Document text ::
Eight Queens Problem

excerpt: This covers backtracking algorithm in the context of eight queens problem. tags: backtracking

In the eight queens problem, the goal is to place the eight queens on a chessboard so that none of them can attack any of the other queens. This means, no two queens can be in the same row, column or diagonal. The diagram shows one solution to the eight queens problem.

One way to solve this problem is to try every possible arrangement of eight queens on a chessboard. A queen can be placed in any of the 64 squares. The number of possible arrangments is the same as the number of ways you can pick 8 squares of the the possible 64. So 64 choose 8 possible arrangements are possible, that is 4,426,165,368 possibilities. Enumerating all the possibilities would be time-consuming.

Required actions ::
[1] In the eight queens text, how many possible arrangements come from picking 8 of the 64 squares?
[2] Carry on the eight queens write-up from its last sentence.

Entries shown ::
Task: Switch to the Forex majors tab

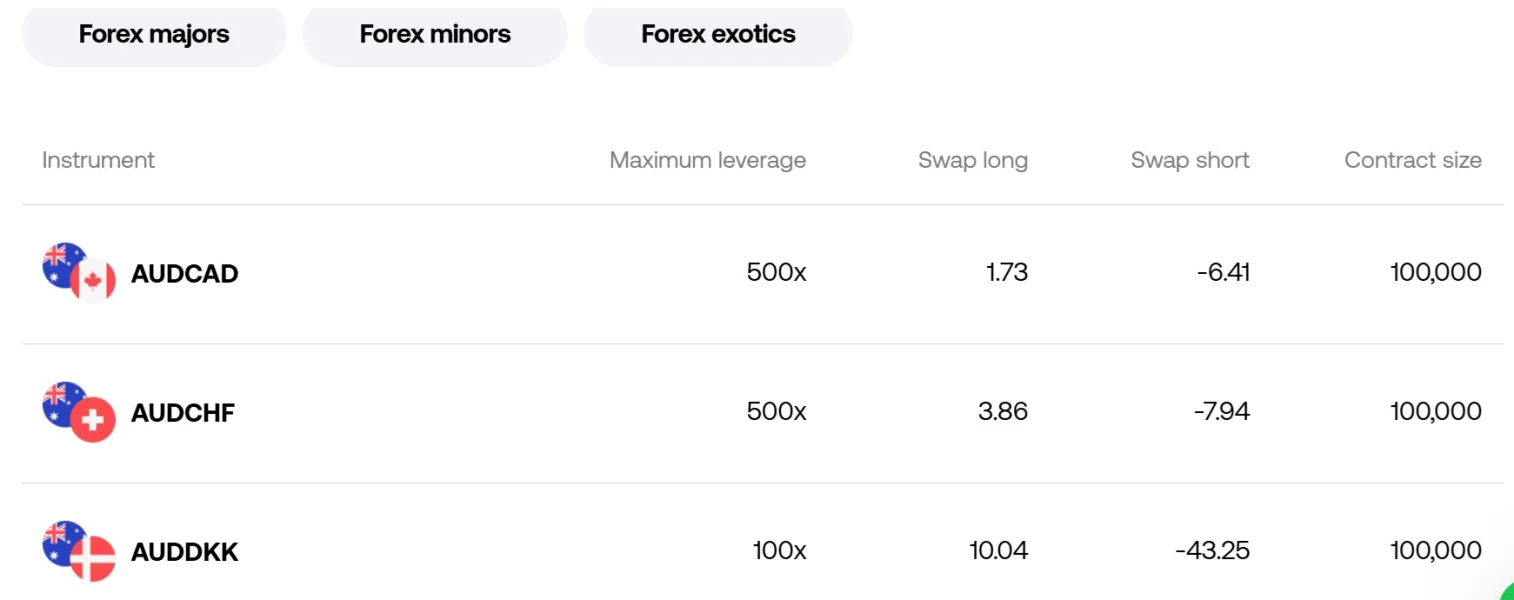Action: pos(154,35)
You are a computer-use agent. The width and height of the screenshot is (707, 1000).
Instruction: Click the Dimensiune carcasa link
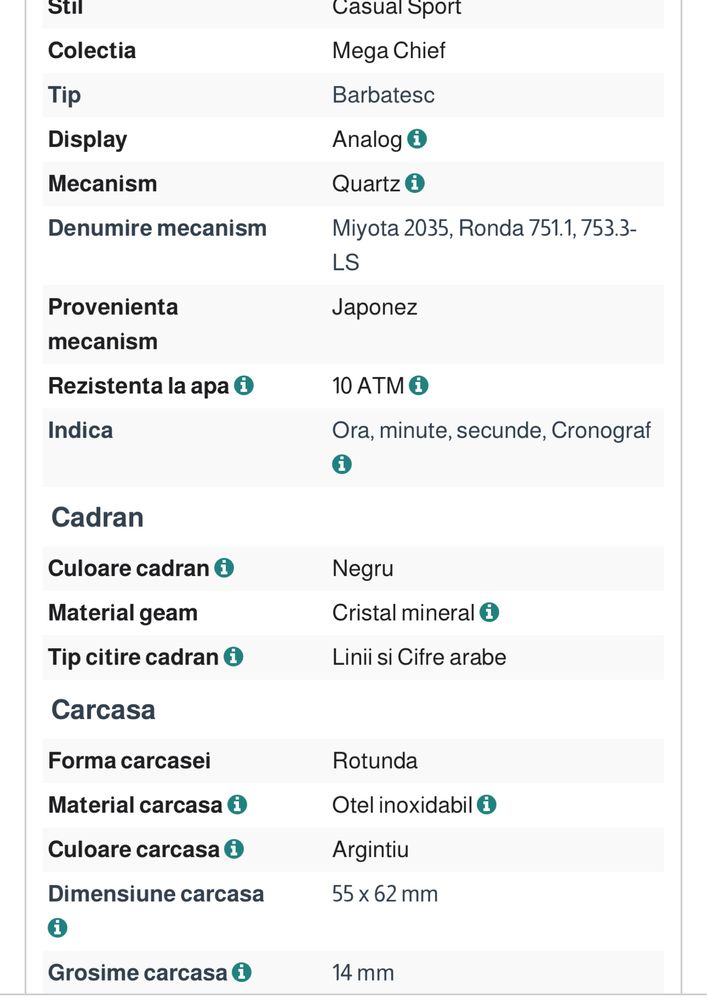(156, 893)
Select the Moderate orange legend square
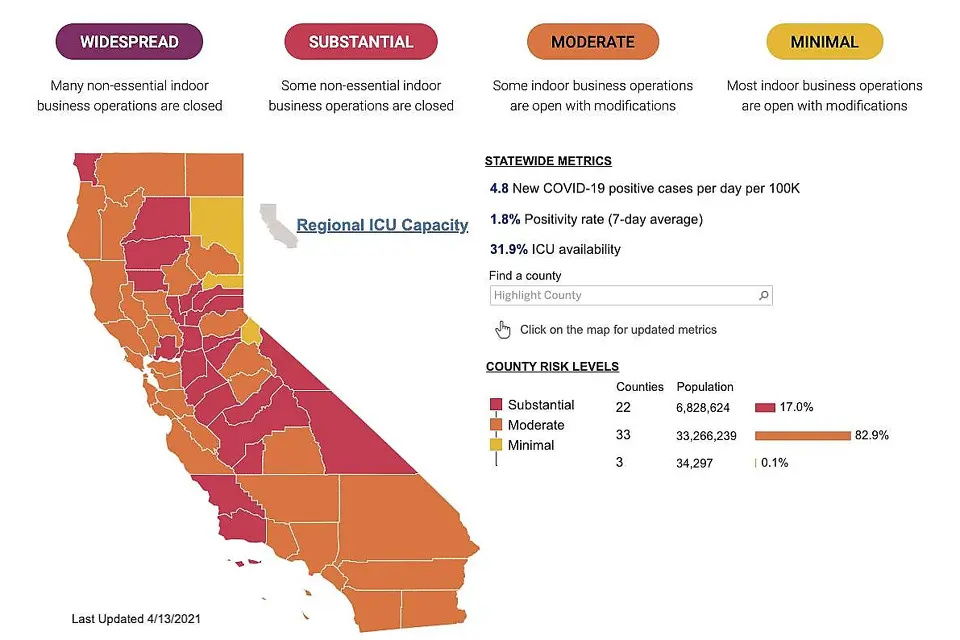This screenshot has width=960, height=640. pyautogui.click(x=495, y=425)
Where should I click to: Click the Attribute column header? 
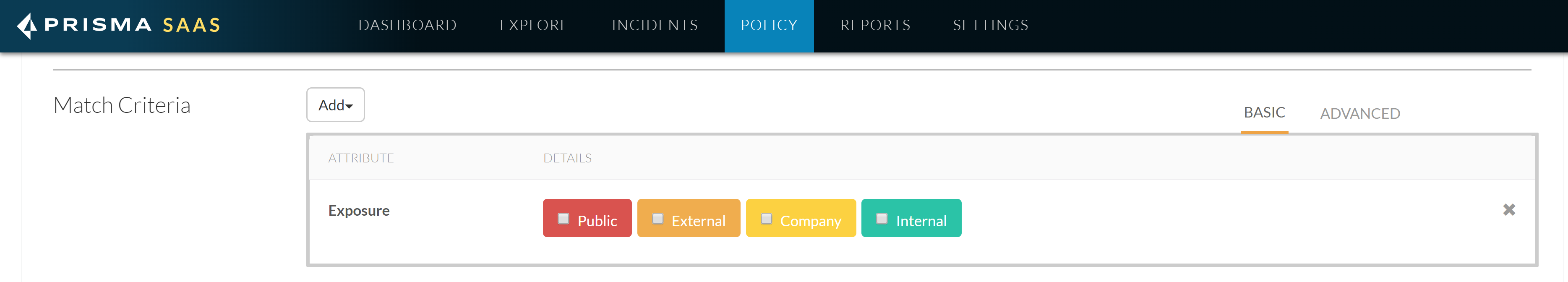pyautogui.click(x=361, y=158)
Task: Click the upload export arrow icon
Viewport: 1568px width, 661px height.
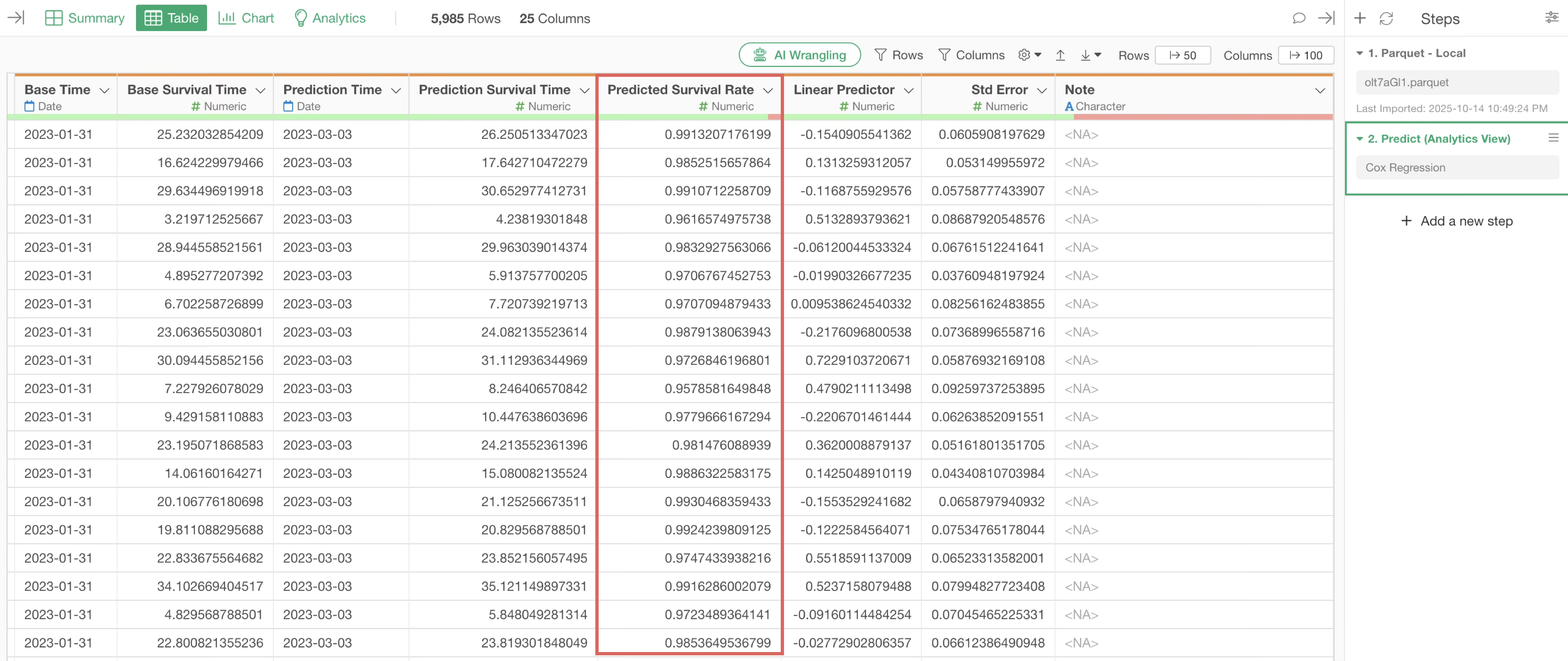Action: click(1060, 56)
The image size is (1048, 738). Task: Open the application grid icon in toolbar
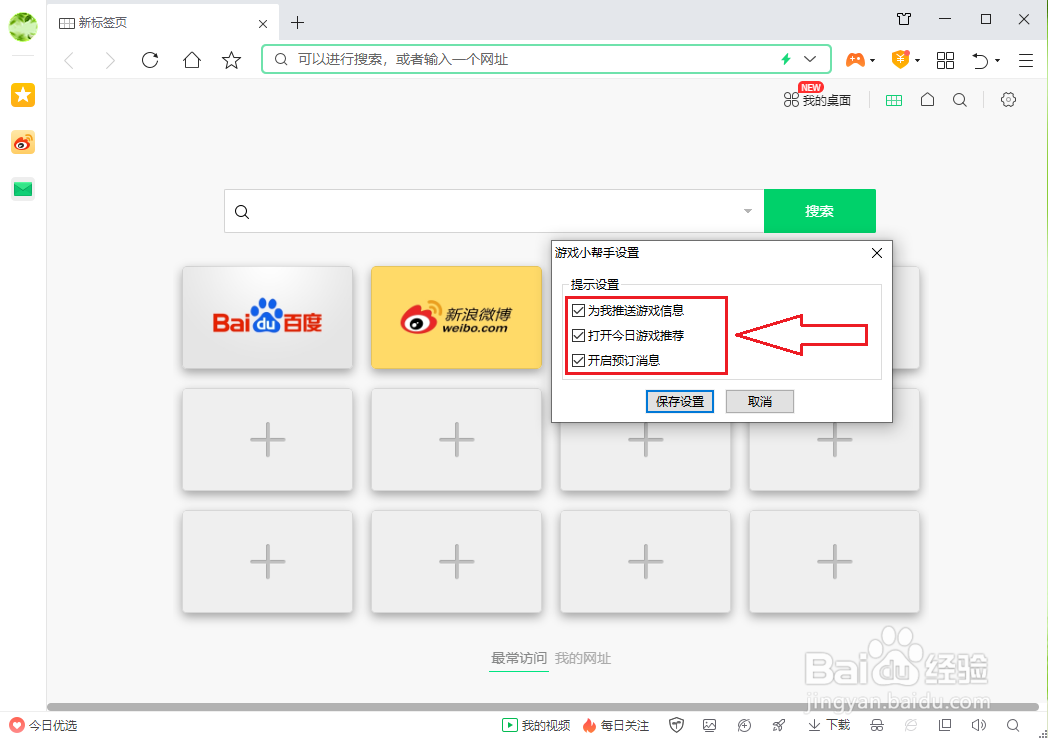(945, 60)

Expected outputs ::
[1] 4,426,165,368 (64 choose 8).

[2]
Backtracking works well for this problem because it eliminates certain possibilities from consideration. For example, you can start with a partial solution that places a queen on the board’s upper left corner. Placing two queens on the same row is not allowed. This means you can eliminate every possible solution that has the first two queens next to each other in the upper left corner. The program can backtrack to the point before it added the second queen and search for more promising solutions.

One backtracking step saves you the effort of examining more than 61 million possibilities. If the first queen is placed in the upper left corner, no other queen can be placed in the same row, column or diagonal. That means there are total of 21 places where the second queen cannot be placed. Eliminating all those infeasible solutions removes almost 1.3 billion possible arrangements from consideration.

Later checks remove other infeasible solutions from consideration. For example, after you place the second queen somewhere legal, it restricts where the third queen can be placed further.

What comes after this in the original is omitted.